Time Series Modelling by Christian H. WeissEnglish | PDF | 2021 | 374 Pages | ISBN : N/A | 15.4 MB
Time series consist of data observed sequentially in time, and they are assumed to stem from an underlying stochastic process. The scope of time series approaches thus covers models for stochastic processes as well as inferential procedures for model fitting, model diagnostics, forecasting, and various other applications.

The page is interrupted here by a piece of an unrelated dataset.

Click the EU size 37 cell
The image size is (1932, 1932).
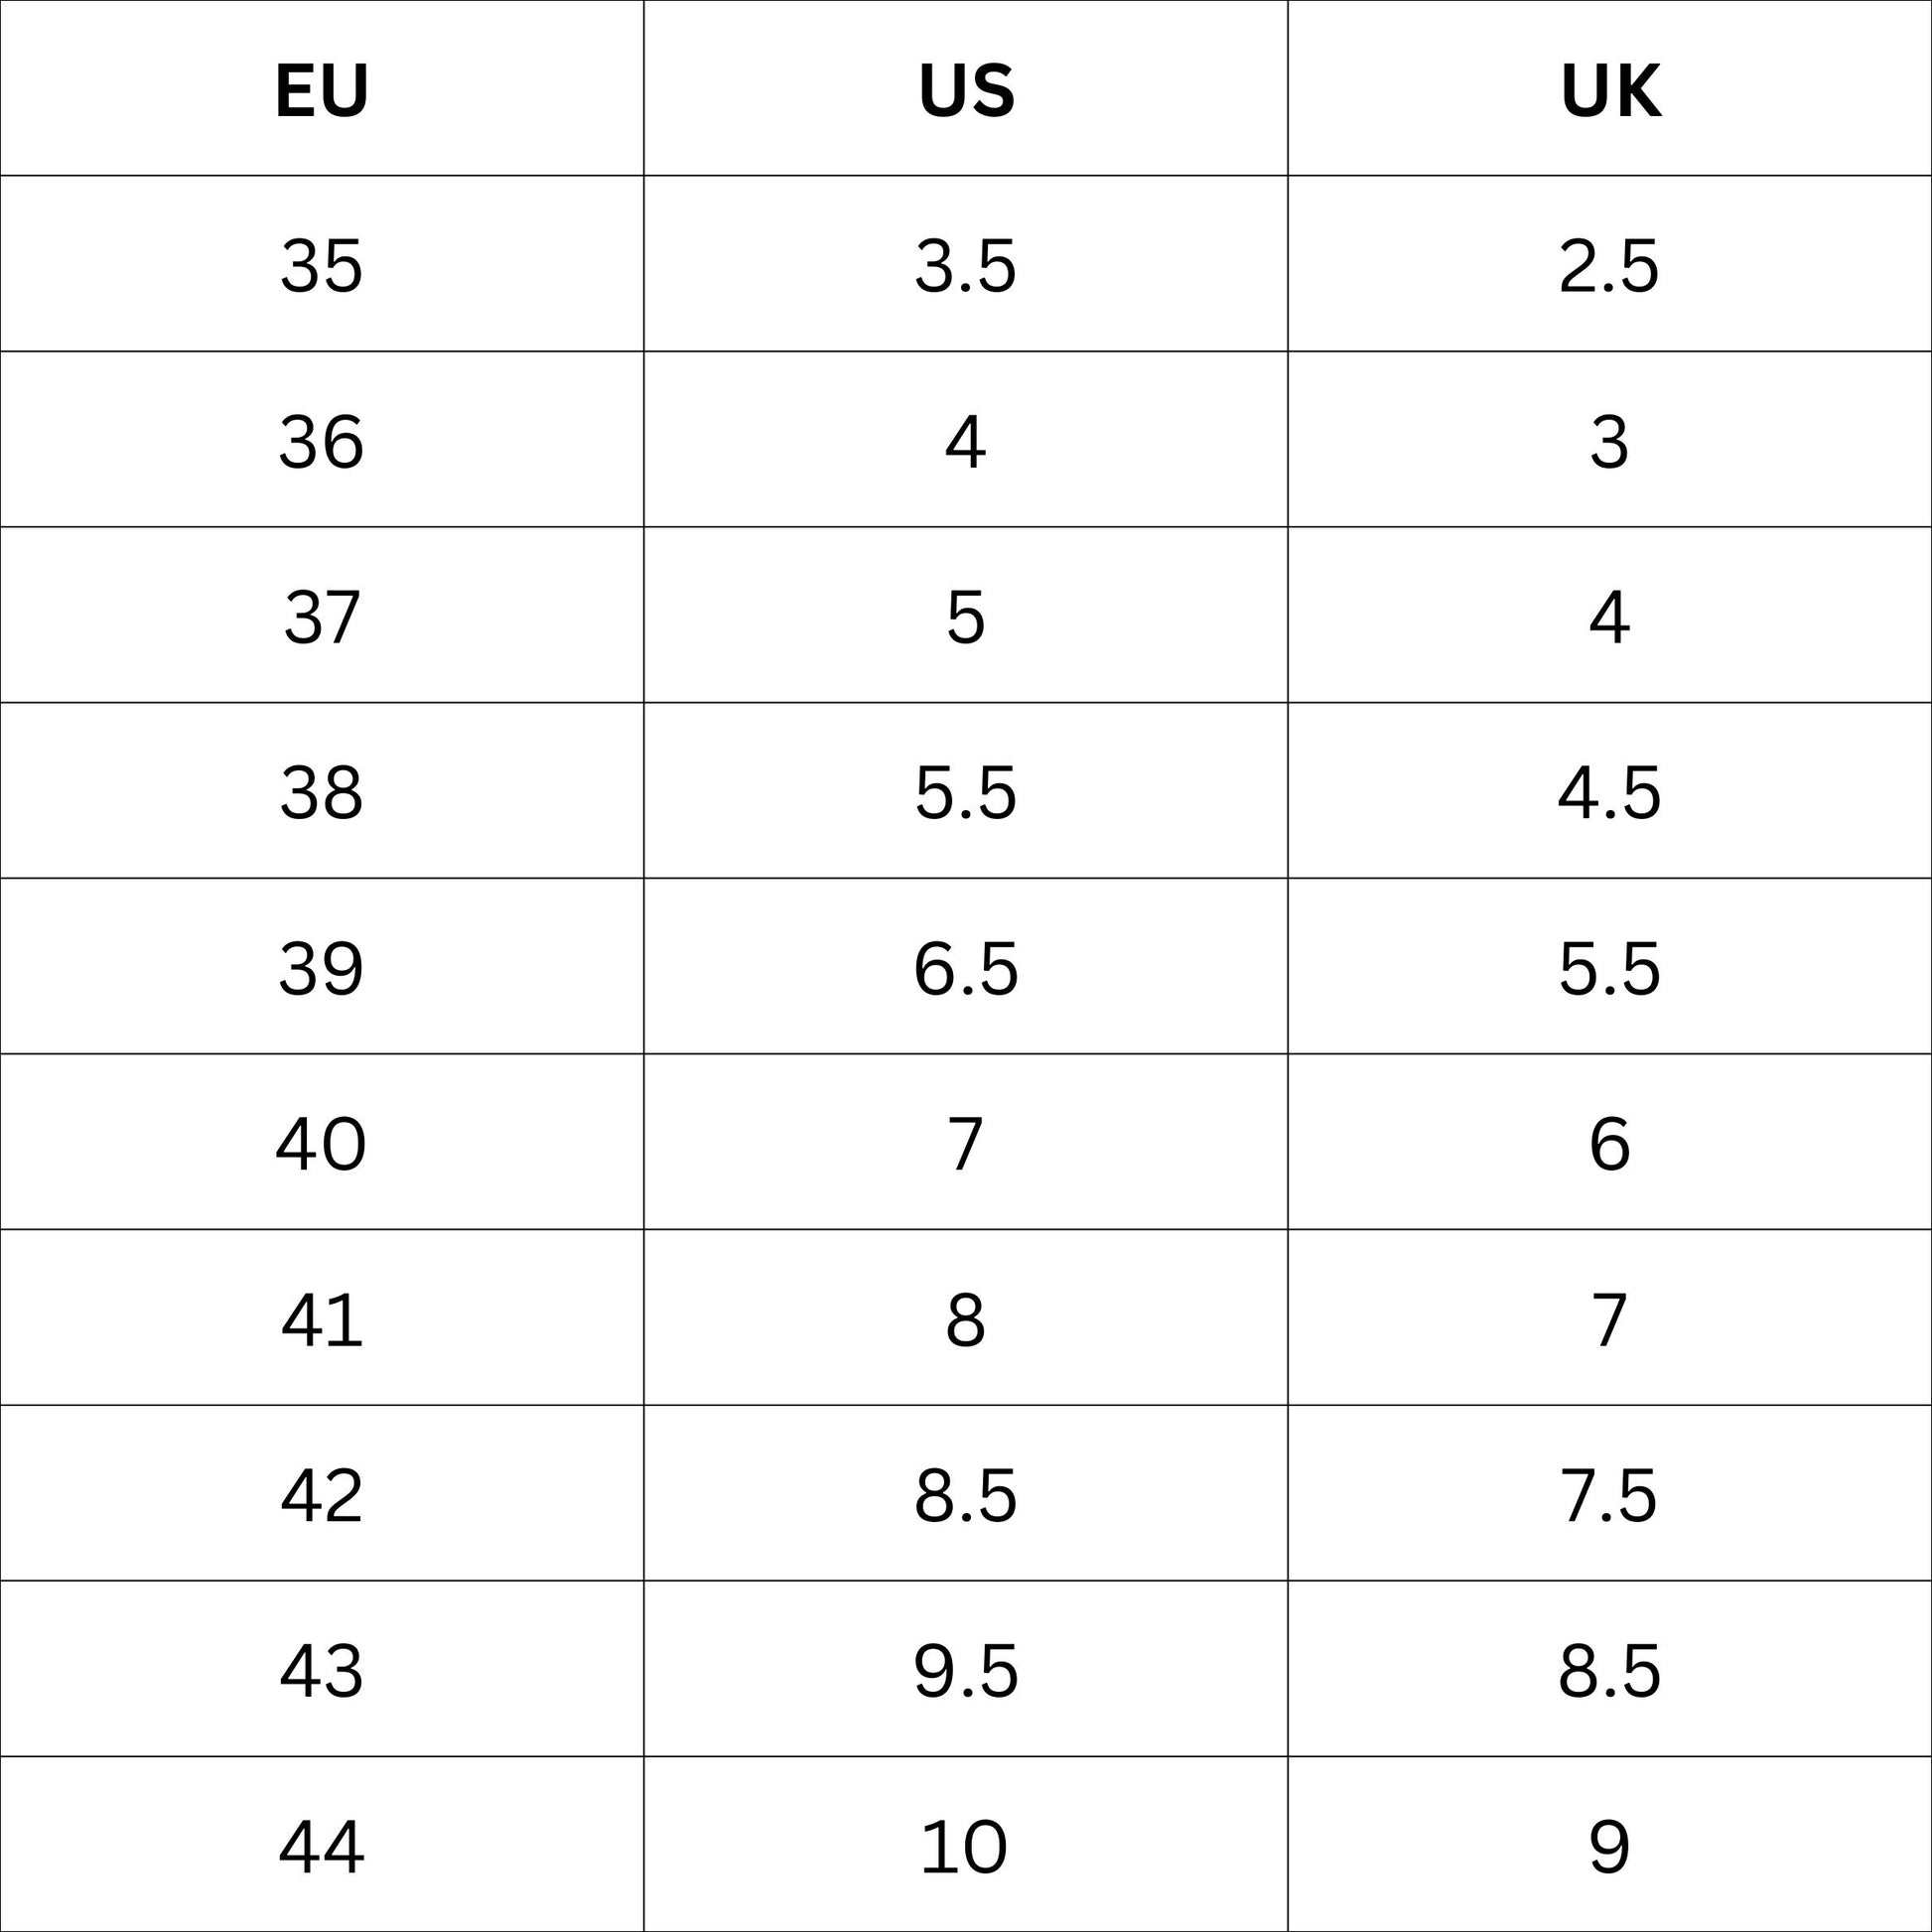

While time series data have been collected for a relatively long time in history (one may recall the famous time series on sunspot numbers), the development of methods and stochastic models for such time series is more recent. Indeed, one of the motivations for announcing the Special Issue in 2020 was the fact that this year can be considered a twofold ’anniversary year’ of time series modeling. On the one hand, the correlogram, the autoregressive (AR), and the moving-average (MA) models for time series, all of which are nowadays part of any course on time series analysis and covered by any statistical software, date back to the 1920s (mainly driven by G. U. Yule, G. T. Walker, and E. E. Slutzky; see Nie and Wu [1] for a detailed discussion). On the other hand, the first comprehensive textbook on time series was published by Box and Jenkins [2] in 1970, so 2020 allowed the celebration of both the semi-centennial and centennial anniversary at the same time.